Green Chile-Chicken Casserole

I get so tired of making the same old thing for dinner. Yet, I want something that is fairly easy, and something we ALL will eat. This totally fit that criteria!! No small feat, I tell ya, when you have 5 kids (well, the baby doesn't eat solids yet)!! This makes a good amount, which was perfect for us, since I LOVE having leftovers! That means one less meal I have to make ;) This one will definitely be a 'regular' at our house!

Green Chile-Chicken Casserole
submitted by Camille
(from My Recipes )

1 1/3 cups chicken broth
1-2 cans (4oz size) chopped green chile's, drained
1 cup chopped onion
1 cup sour cream
3/4 tsp salt
1/2 tsp ground cumin
1/2 tsp freshly ground black pepper
2 cans cream of chicken soup
1 garlic clove, minced
24 corn tortilla's
4 cups shredded, cooked chicken
2 cups shredded cheddar cheese

Preparation

  1. Preheat oven to 350°.
  2. Combine the first 9 ingredients in a large saucepan, stirring with a whisk.

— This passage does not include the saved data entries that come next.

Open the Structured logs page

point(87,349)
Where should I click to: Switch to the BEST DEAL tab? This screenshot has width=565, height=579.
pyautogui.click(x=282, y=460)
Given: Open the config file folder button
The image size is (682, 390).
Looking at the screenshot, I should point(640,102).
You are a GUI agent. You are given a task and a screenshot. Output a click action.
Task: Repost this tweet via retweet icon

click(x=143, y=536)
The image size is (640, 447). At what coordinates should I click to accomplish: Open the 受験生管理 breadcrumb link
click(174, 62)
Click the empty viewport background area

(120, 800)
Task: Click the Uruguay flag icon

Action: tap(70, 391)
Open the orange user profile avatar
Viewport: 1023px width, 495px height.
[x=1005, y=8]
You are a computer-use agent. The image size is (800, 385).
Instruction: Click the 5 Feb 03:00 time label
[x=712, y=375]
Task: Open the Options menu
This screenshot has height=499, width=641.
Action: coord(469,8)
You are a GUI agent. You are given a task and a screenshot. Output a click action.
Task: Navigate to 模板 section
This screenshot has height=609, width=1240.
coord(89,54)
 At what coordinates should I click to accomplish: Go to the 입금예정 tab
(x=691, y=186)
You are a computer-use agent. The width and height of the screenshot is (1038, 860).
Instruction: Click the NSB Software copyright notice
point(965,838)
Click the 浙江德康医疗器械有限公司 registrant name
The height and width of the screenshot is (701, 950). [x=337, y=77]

Bring to a boil, stirring constantly. Remove from heat.
  3. Spread 1 cup soup mixture in a 13 x 9-inch baking dish coated with cooking spray. Arrange 6 tortillas over the soup mixture, and top with 1 cup chicken and 1/2 cup cheese. Repeat layers, ending with the cheese. Spread remaining soup mixture over cheese. Bake at 350° for 30 minutes or until bubbly.